Вдруг ей в голову пришла еще одна мысль. Значит, это и было причиной странной веселости, которую она подметила во взгляде Малкольма. Он знал о склонностях Андре. Не потому ли он доверил ее рукам этого человека? А стал бы ее жених ревновать, будь Андре другим? Мысль о том, что Малкольм может ревновать, увлекла ее и развеселила; теплая радость охватила ее.
Теперь Андре драпировал на ней какую-то старую ткань, найденную в сундуке миссис Вернер.
– Это, видите ли, только чтобы сделать выкройку. Мы купим новую ткань и сошьем платье из нее. – Он втыкал булавки в ткань – то там, то тут. И вдруг сердито воскликнул: – Merde! – и отступил, хмуро глядя на свой палец, на котором выступила капелька крови.
– Merde? – повторила Ханна. – А что это значит?
– На вашем языке это значит «дерьмо», – ответил Андре, не поднимая головы.
Сначала Ханна почувствовала себя шокированной, но тут же, откинув голову, от всей души рассмеялась.

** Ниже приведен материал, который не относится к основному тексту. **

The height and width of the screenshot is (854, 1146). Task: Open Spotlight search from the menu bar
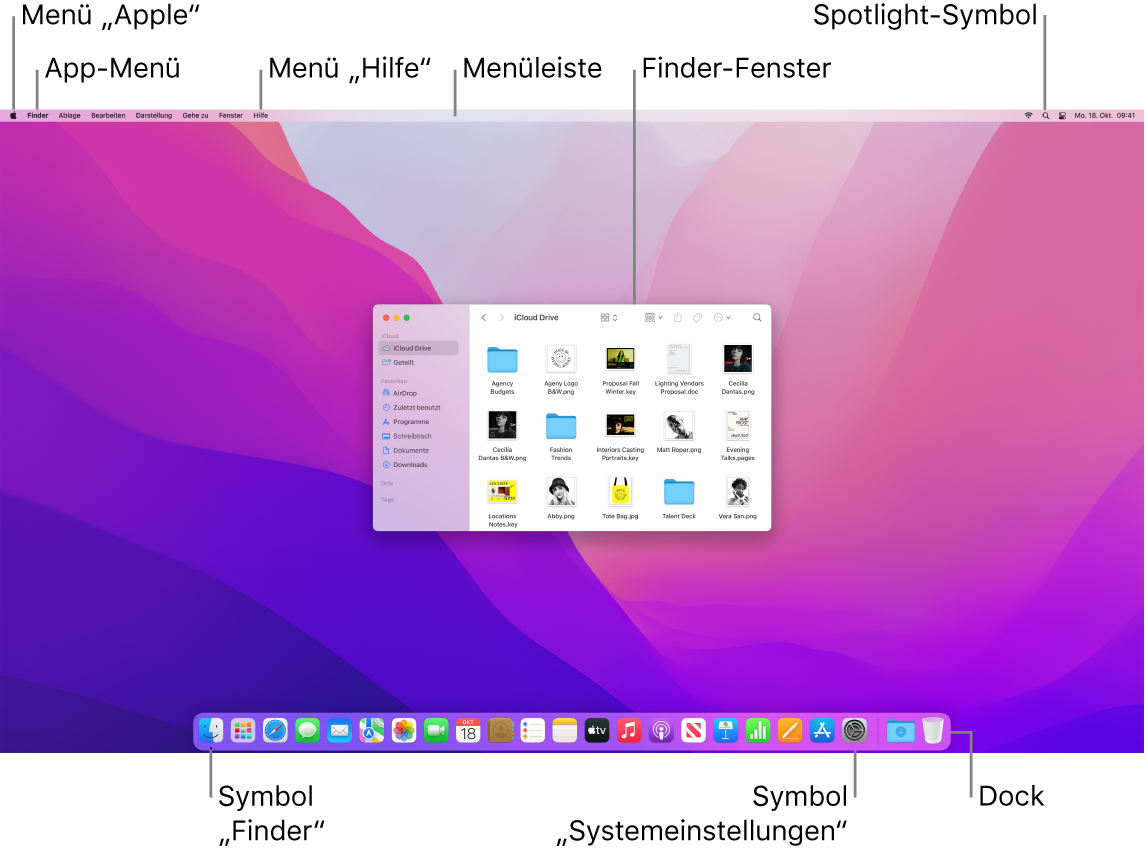pyautogui.click(x=1044, y=115)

Капризным жестом Андре вынул из кармана платок и вытер кровь. Потом взглянул на Ханну и улыбнулся.
– Я вас шокировал? Приношу извинения, дорогая леди. Иногда я говорю прежде, чем успеваю подумать.

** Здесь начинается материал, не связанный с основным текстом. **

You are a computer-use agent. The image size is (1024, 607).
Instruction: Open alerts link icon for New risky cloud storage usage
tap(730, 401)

– Я не шокирована, – ответила Ханна, все еще смеясь. – Я и раньше слышала это слово. Я выросла на ферме.
Андре продолжал скалывать ткань булавками и снимать мерки.
– Андре… а вы не могли бы придумать для меня штаны для верховой езды?
– Штаны для верховой езды? – Теперь шокированным казался он. – Даже в моей стране леди не надевают мужских штанов!
– Мне это безразлично. – Ханна гордо вздернула подбородок. – Я люблю ездить верхом, а в платье это трудно.
Андре покачал головой и снова щелкнул языком.
– Вы продолжаете удивлять меня. Кажется, я буду иметь удовольствие…
Раздался стук в дверь.
– Кто там? – спросила Ханна.
– Дикки, м'леди.
– Погоди минуточку. – Ханна проверила, вся ли она задрапирована тканью, а потом сказала: – Входи, Дикки.
Дверь отворилась, и вошел Дикки. Подойдя к ним, он сказал:
– Мисс Ханна, Бесс говорит, что пора подумать об ужине, ей нужно поговорить с вами – что подавать.
Ханна бросила взгляд в открытое окно. Вечерние тени удлинились; она и не думала, что уже так поздно.
– Проклятие! Бесс вовсе не нуждается в моей помощи, чтобы…
Она вдруг осеклась. Неужели Бесс интересует, что происходит наверху, и она послала Дикки прервать то, что могло бы происходить? Ханна едва не задохнулась от смеха. Она еще расскажет Бесс об Андре!
Украдкой глянув на француза, она заметила, что тот внимательно смотрит на Дикки.
– Дикки, ступай обратно и скажи Бесс, что не нужно меня…
Но Дикки не слушал ее. Он уставился на Андре восторженным взглядом; казалось, он ослеплен блеском этой чудесной фигуры.
Андре подошел к мальчику.
– Дикки, да? – И, положив руку на голову Дикки, проговорил мечтательно: – Какой хорошенький мальчик. Настоящий Адонис…
– Дикки! – резко проговорила Ханна. – Оставь нас! Я же сказала тебе, что делать!
– Да, мисс Ханна, – вздрогнув, опомнился Дикки. – Я мигом. – И он выбежал из комнаты.
Едва за ним закрылась дверь, как Ханна в ярости напустилась на француза.
– Не смейте прикасаться к Дикки! – зло сказала она. Он взглянул на нее; лицо его затуманилось.
– Так вы знаете, да? Как правило, мне везет. Немногим в этой глухомани случается узнать обо мне правду.
– Пусть вас это не беспокоит. – Ханна махнула рукой. – Просто оставьте в покое Дикки! Это невинное дитя.
– Вы глубоко ранили меня, мадам.
Теперь в нем были заметны грусть, затаенная печаль, и Ханна почувствовала это. Уже потом она узнала, что Андре Леклэр способен продемонстрировать целую гамму чувств всего за несколько минут разговора. Позже она пришла к выводу, что из него мог бы получиться хороший актер. Но в этот момент она подумала, что ей удалось проникнуть в душу Андре Леклэра.